Are Fintechs The Key To Financial Inclusion In Nigeria?
Fintech companies in Nigeria are rapidly growing. In Q1 last year, funding for African startups hit a new record, with approximately 89% of all funding allocated to fintech startups in the region.
Nigeria is one of many African countries working to make financial services accessible to everyone. As smartphone users grow and digital IDs become the norm – all eyes are on fintech startups to pave the way for financial inclusion in Nigeria.
Nigeria’s mission to achieve financial inclusion
A quick Google search will tell you that there are at least 150 fintech startups in Nigeria. One thing they all have in common is the shared mission to revolutionize the payment and lending services in the African region.
Many critics believe the sudden increase in fintech startups in the region isn’t leading to active change because all companies are working to solve the same dilemma.
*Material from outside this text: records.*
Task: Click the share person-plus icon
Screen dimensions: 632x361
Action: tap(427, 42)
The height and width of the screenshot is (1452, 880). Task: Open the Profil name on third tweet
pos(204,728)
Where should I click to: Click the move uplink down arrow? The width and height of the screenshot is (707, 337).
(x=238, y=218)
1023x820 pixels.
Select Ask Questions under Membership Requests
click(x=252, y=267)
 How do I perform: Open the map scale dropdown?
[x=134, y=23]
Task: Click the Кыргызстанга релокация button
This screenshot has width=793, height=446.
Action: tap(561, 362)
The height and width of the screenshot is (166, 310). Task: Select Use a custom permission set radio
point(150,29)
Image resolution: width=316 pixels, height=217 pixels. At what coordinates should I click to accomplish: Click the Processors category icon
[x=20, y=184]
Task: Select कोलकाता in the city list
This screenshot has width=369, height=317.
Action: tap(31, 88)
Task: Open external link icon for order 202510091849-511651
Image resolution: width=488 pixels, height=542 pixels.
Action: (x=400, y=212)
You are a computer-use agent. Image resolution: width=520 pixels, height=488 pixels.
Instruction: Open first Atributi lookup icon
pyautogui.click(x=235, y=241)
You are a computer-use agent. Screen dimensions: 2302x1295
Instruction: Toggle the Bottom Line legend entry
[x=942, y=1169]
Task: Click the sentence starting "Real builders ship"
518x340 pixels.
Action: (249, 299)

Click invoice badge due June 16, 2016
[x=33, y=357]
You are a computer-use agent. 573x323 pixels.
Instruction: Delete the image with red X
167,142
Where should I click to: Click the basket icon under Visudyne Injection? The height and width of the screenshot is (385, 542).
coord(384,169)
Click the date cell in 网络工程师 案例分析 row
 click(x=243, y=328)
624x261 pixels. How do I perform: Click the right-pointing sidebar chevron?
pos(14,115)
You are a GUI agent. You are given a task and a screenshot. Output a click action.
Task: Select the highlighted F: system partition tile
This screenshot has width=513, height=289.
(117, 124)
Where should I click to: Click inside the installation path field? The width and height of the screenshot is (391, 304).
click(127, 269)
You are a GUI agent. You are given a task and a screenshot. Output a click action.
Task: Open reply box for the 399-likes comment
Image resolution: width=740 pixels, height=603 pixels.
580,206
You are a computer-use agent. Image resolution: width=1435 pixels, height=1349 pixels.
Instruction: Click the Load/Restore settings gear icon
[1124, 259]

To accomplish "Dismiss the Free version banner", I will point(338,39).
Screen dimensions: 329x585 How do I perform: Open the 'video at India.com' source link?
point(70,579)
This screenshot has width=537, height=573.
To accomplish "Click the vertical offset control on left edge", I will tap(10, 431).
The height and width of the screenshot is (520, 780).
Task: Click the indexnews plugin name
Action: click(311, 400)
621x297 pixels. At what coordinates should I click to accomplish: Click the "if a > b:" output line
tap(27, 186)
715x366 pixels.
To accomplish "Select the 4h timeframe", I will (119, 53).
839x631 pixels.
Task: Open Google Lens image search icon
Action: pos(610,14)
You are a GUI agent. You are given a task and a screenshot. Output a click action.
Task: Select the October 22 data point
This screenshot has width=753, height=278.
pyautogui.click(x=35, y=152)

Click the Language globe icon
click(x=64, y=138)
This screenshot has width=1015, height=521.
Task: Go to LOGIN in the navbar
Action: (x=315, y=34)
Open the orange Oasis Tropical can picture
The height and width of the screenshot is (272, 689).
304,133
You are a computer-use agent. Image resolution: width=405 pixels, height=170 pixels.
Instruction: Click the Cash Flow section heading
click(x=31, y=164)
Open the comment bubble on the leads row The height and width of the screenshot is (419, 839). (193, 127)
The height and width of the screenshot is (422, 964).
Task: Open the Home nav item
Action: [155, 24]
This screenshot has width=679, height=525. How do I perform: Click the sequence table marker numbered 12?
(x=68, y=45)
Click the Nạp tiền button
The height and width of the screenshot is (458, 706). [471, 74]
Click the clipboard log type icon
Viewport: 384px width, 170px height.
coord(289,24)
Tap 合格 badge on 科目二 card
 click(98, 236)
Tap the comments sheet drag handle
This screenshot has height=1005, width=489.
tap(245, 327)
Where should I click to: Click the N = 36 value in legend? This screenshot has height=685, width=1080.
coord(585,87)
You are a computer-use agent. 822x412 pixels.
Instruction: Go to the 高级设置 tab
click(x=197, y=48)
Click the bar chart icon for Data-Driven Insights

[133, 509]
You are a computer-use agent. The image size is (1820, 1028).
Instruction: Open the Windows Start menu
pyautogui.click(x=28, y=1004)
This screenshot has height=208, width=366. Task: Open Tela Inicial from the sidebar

Bank of Industry’s CEO, Olukayode Pitan, thinks otherwise. According to the CEO and Managing Director, African fintechs are needed more than ever to achieve true financial inclusion in Nigeria.
“The Central Bank of Nigeria, one of the things they want to do is ensure we have over 90% inclusion,” Pitan said in an interview with World Finance.
“Financial inclusion in Nigeria requires a lot of fintech. [So] BOI has been able to develop a platform that leverages technology, big data [and] biometrics.”
Bank of Industry (BOI) is Nigeria’s oldest and most successful financial institution. Over the past few years, the company has managed to finance over four million business ventures and create more than seven million jobs.
In 2015, the Nigerian government promised to make the country financially inclusive by 2020. However, approximately 65% of adults in sub-Saharan Africa remain unbanked seven years later and still need access to lending and banking services.
Funding Nigerian fintech startups
As the Nigerian government works to make financial services accessible for everyone, key stakeholders will be looking to fintech startups to help make this possible.
“We have designed a product to invest in fintech, putting $18m in our resources. It’s going to be a fintech fund of $75 million,” added Pitan, CEO of the Bank of Industry.
In Q3 of 2022, African fintechs were hit hard by FTX crashes and the unexpected downturn of crypto. Many were forced to downsize their workforces due to a lack of funding from investors.
However, trend reports show that Nigeria’s fintech space is expected to grow by 8x, hitting a total of $30 billion by 2025.
As technology improves and smartphone users grow, Africa may see more investors enter the fintech space.